**Exercise prompt**
In the material below, identify each line bearing the word "taskbar". Reproduce those lines.

---------- Dataset content

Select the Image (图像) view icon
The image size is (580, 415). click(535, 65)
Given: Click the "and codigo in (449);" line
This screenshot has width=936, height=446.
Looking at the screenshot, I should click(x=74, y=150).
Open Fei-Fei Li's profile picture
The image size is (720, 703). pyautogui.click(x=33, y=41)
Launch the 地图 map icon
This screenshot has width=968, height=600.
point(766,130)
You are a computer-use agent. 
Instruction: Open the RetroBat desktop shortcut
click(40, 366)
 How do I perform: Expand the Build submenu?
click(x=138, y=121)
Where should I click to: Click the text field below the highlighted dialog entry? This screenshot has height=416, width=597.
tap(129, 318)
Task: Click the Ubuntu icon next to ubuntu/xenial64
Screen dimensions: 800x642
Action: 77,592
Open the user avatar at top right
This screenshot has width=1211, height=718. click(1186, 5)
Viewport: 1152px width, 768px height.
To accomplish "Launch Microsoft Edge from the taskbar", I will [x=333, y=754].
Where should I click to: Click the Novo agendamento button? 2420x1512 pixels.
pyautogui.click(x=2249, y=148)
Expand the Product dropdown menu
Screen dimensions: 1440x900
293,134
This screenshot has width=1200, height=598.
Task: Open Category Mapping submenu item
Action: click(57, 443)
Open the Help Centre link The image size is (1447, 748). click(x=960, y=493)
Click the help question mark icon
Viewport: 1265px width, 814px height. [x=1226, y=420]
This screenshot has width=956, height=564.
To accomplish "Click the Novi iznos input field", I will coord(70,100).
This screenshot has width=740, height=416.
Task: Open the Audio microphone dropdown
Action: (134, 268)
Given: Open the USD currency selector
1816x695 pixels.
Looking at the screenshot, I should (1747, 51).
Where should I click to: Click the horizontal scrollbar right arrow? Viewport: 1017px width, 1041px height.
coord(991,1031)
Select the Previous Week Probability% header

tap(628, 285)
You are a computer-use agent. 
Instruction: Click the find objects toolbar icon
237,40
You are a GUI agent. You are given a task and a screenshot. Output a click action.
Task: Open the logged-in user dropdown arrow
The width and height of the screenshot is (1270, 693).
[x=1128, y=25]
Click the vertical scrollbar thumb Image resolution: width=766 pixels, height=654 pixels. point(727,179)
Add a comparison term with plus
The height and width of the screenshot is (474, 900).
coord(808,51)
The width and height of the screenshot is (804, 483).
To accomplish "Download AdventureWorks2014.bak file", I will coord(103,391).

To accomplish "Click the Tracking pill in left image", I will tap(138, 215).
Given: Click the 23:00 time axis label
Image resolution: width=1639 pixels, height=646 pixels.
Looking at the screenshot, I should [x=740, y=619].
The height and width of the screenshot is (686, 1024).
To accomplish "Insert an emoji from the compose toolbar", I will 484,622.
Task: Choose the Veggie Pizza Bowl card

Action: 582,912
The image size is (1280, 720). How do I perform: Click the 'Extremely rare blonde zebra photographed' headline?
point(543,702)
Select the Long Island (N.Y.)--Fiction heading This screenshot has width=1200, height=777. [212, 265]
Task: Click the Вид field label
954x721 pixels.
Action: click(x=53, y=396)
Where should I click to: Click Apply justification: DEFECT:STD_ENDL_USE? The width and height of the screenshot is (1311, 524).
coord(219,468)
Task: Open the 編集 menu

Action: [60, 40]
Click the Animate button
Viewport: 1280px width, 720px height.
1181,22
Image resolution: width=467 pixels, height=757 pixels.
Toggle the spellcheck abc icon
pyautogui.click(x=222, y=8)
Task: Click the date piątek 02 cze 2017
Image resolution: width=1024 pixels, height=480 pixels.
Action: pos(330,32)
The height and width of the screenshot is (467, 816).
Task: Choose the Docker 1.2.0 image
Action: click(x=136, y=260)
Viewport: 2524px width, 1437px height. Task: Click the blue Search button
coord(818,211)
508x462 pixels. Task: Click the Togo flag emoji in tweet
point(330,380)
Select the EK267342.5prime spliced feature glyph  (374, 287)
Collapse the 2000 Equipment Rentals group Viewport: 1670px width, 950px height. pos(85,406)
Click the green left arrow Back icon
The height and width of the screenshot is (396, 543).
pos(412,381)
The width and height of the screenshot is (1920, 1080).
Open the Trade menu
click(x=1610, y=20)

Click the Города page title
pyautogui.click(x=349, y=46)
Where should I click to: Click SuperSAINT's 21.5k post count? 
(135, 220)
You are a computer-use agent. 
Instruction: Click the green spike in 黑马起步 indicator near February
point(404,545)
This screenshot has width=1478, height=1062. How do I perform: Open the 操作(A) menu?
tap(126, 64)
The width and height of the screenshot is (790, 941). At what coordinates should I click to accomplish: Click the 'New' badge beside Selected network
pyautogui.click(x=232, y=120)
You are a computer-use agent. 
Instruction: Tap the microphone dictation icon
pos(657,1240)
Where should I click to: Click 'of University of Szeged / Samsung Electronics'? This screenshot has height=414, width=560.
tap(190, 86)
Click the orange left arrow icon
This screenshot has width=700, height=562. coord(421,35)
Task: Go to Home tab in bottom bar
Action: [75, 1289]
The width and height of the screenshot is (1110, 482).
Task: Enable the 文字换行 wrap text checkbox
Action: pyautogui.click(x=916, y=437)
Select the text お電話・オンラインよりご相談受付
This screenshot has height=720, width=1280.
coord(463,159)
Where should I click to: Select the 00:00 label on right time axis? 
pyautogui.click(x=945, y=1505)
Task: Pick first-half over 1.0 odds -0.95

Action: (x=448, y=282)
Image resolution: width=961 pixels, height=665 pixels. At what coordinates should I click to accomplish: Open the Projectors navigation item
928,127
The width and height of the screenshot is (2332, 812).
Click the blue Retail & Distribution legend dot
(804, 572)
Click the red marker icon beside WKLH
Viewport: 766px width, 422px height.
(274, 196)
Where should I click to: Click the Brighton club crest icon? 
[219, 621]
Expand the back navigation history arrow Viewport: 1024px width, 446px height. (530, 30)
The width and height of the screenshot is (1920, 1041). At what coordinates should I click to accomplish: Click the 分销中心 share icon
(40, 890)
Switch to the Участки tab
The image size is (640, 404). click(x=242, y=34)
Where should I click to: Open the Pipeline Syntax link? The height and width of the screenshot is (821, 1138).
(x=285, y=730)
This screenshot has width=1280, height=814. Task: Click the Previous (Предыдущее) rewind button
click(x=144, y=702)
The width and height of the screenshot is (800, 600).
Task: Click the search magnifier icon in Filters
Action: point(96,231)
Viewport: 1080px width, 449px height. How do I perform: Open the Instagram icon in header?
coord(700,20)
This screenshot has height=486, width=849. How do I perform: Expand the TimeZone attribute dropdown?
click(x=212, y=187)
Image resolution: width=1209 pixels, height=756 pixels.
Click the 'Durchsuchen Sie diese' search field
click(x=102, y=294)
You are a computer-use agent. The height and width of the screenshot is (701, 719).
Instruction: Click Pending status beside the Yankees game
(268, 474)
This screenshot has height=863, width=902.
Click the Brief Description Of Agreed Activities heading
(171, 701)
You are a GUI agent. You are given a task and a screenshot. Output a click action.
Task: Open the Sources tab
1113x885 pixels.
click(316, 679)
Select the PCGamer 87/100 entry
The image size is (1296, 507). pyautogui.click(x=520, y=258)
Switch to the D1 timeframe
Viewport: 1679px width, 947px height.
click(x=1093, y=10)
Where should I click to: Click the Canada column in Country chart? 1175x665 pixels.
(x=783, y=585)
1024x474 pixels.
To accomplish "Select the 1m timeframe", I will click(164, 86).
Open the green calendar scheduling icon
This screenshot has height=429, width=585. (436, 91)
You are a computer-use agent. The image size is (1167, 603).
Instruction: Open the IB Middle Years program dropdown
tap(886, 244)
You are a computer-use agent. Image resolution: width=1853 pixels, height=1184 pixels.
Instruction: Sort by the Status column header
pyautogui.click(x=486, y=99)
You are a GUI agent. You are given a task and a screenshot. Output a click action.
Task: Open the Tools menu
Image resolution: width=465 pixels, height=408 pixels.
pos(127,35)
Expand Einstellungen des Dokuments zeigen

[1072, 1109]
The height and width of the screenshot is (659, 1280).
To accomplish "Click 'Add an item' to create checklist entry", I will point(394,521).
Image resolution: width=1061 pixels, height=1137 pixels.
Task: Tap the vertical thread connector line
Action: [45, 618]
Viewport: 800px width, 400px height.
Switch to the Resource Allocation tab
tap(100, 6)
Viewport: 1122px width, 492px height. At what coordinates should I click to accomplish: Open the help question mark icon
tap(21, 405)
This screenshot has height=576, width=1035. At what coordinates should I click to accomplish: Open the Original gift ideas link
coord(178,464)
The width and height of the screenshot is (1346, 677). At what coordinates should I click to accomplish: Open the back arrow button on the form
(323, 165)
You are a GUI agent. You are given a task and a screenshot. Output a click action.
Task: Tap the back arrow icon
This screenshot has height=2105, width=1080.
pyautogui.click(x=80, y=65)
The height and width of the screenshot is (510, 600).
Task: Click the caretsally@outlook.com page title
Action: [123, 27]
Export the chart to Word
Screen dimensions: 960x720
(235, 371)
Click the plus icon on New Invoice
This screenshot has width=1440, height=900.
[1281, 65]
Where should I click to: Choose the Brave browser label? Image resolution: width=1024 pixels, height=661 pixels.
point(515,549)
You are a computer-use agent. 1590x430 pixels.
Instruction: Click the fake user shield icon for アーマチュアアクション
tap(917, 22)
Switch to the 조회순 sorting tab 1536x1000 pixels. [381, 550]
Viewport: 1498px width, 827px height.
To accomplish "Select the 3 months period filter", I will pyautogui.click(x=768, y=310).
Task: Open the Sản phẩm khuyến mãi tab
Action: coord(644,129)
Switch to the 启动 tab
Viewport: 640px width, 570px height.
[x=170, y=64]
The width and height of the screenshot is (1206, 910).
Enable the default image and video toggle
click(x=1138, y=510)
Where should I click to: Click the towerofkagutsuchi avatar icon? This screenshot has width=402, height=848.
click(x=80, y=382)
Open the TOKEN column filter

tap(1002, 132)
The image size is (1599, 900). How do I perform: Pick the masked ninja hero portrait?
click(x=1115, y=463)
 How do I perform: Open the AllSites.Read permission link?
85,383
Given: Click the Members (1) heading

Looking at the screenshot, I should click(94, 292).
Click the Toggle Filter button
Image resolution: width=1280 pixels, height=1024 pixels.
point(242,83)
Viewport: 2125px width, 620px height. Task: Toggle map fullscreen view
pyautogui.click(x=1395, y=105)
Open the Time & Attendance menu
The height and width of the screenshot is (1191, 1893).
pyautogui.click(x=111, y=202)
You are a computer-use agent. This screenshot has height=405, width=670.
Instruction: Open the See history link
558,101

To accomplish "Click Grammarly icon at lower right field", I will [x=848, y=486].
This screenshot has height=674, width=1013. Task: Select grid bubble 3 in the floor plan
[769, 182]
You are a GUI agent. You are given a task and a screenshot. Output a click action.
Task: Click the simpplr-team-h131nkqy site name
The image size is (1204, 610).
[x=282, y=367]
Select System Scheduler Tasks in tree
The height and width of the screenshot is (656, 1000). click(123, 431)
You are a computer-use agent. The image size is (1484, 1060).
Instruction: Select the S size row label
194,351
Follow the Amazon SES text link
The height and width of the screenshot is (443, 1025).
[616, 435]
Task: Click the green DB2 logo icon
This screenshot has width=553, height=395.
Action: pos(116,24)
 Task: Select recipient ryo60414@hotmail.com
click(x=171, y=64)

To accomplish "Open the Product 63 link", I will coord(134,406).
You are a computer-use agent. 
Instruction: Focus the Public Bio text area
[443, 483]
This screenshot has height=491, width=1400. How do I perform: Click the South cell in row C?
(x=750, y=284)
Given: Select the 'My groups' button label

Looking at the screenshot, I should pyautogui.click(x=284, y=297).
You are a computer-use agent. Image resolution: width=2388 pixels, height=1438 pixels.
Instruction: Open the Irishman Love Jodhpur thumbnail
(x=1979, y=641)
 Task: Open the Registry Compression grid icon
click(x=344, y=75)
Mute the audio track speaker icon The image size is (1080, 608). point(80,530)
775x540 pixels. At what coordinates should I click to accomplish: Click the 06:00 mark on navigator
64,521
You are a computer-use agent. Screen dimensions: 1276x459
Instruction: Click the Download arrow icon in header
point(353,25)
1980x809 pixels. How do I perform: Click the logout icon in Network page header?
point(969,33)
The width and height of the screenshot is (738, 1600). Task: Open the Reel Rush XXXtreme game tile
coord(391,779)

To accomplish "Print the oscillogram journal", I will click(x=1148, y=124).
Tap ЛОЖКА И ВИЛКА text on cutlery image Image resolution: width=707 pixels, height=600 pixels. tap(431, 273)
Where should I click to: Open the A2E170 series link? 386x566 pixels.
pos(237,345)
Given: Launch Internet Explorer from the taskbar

--------------------

**Output for this exercise**
To accomplish "Launch Microsoft Edge from the taskbar", I will [x=333, y=754].
Given: Launch Internet Explorer from the taskbar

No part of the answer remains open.